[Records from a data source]

*** Block opens ***

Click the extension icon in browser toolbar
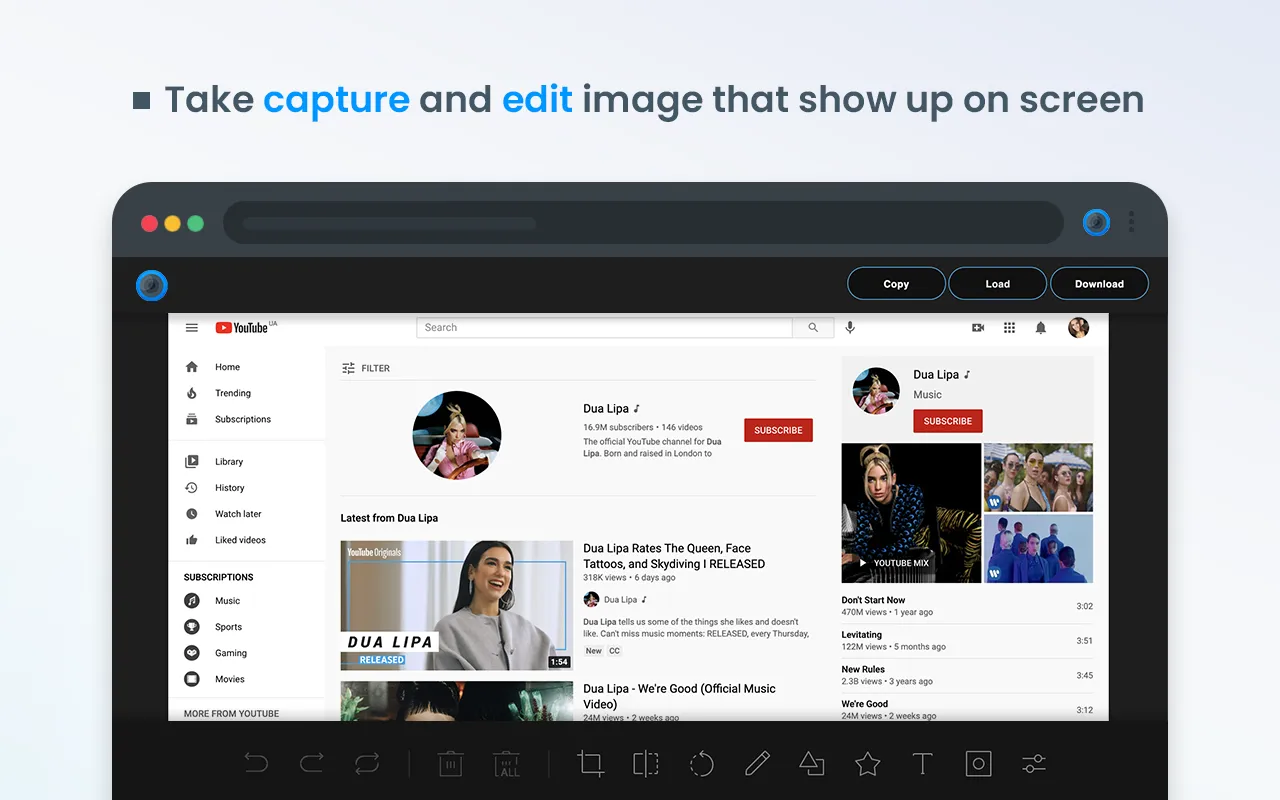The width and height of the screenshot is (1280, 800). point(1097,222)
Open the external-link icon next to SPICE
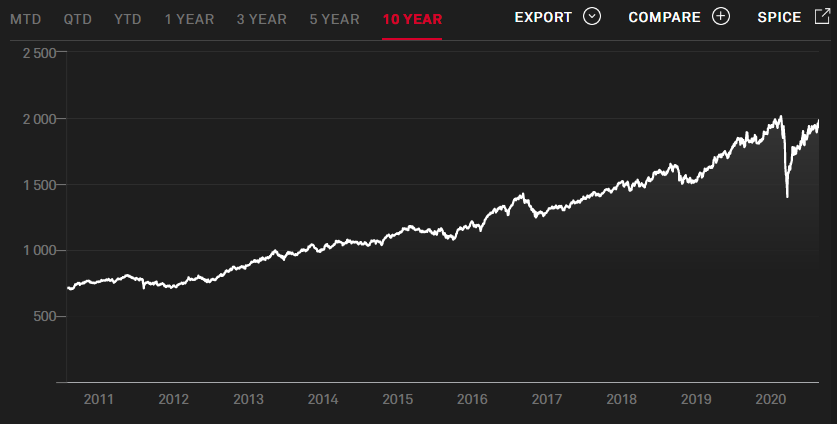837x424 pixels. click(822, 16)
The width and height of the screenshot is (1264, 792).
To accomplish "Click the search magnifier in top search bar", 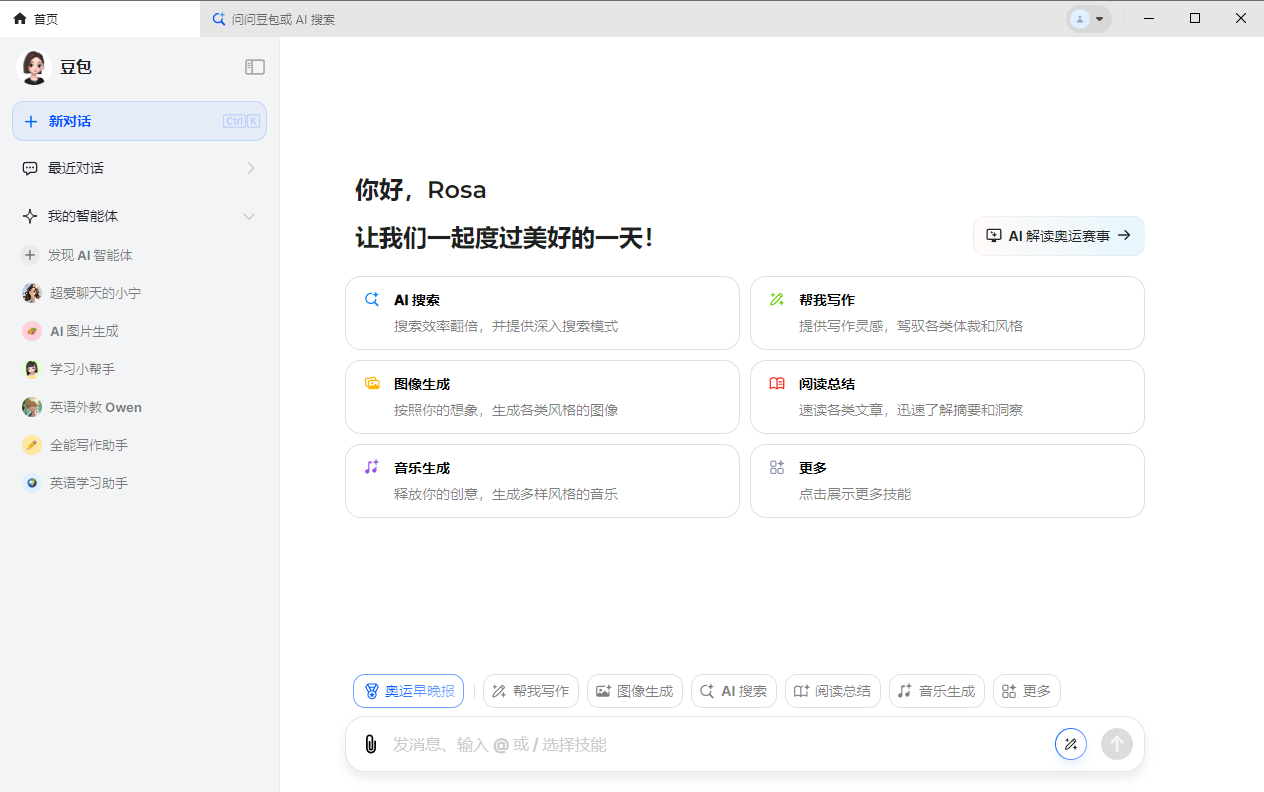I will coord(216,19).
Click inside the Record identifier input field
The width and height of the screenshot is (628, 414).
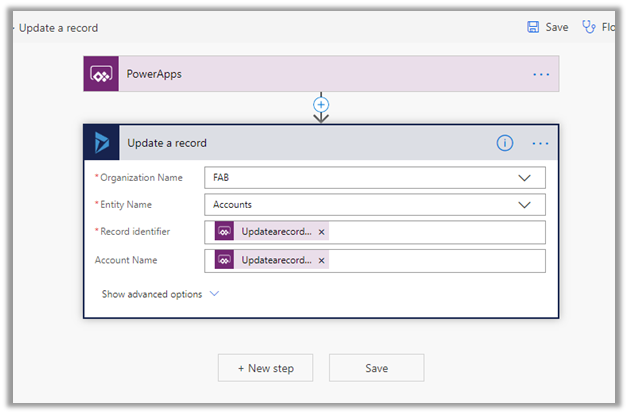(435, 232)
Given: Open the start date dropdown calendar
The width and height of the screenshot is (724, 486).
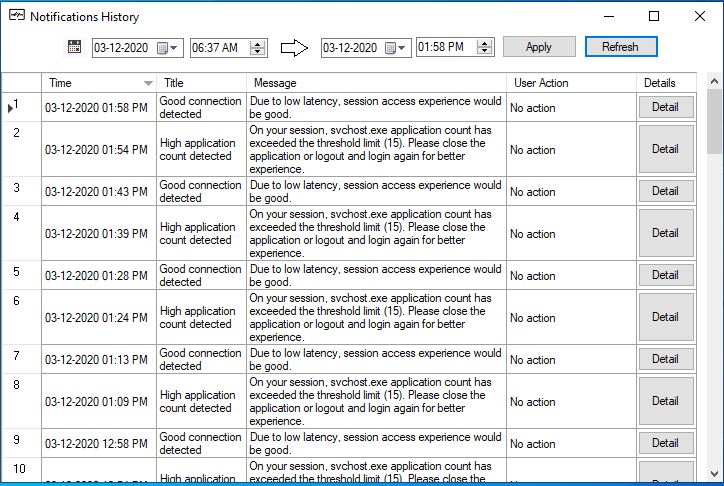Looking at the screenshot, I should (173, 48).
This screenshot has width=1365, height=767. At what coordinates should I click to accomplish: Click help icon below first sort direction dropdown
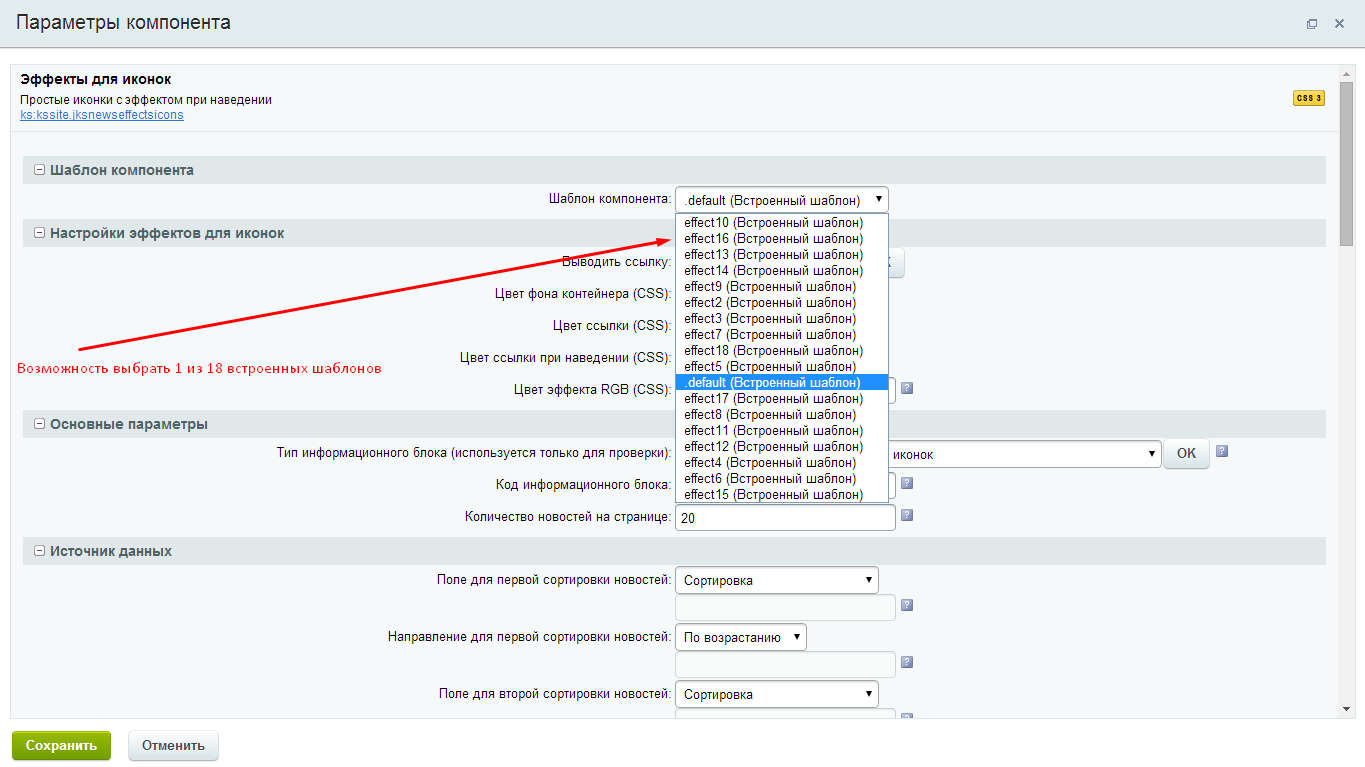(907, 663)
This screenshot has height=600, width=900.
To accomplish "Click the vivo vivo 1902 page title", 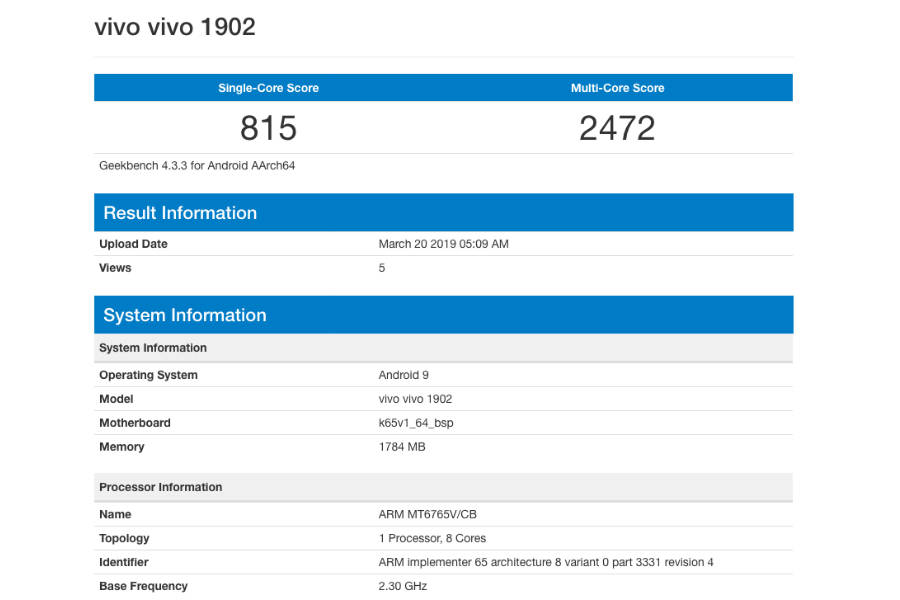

*** Block closes ***

[TASK BRIEF] Transcribe the entries from their first line to the line that holds "The width and height of the screenshot is (1264, 792).", both included, and skip every picture.

[COMPLETED EXERCISE]
Click the extension icon in browser toolbar
The width and height of the screenshot is (1280, 800). point(1097,222)
Open the external-link icon next to SPICE
837x424 pixels. click(822, 16)
The width and height of the screenshot is (1264, 792).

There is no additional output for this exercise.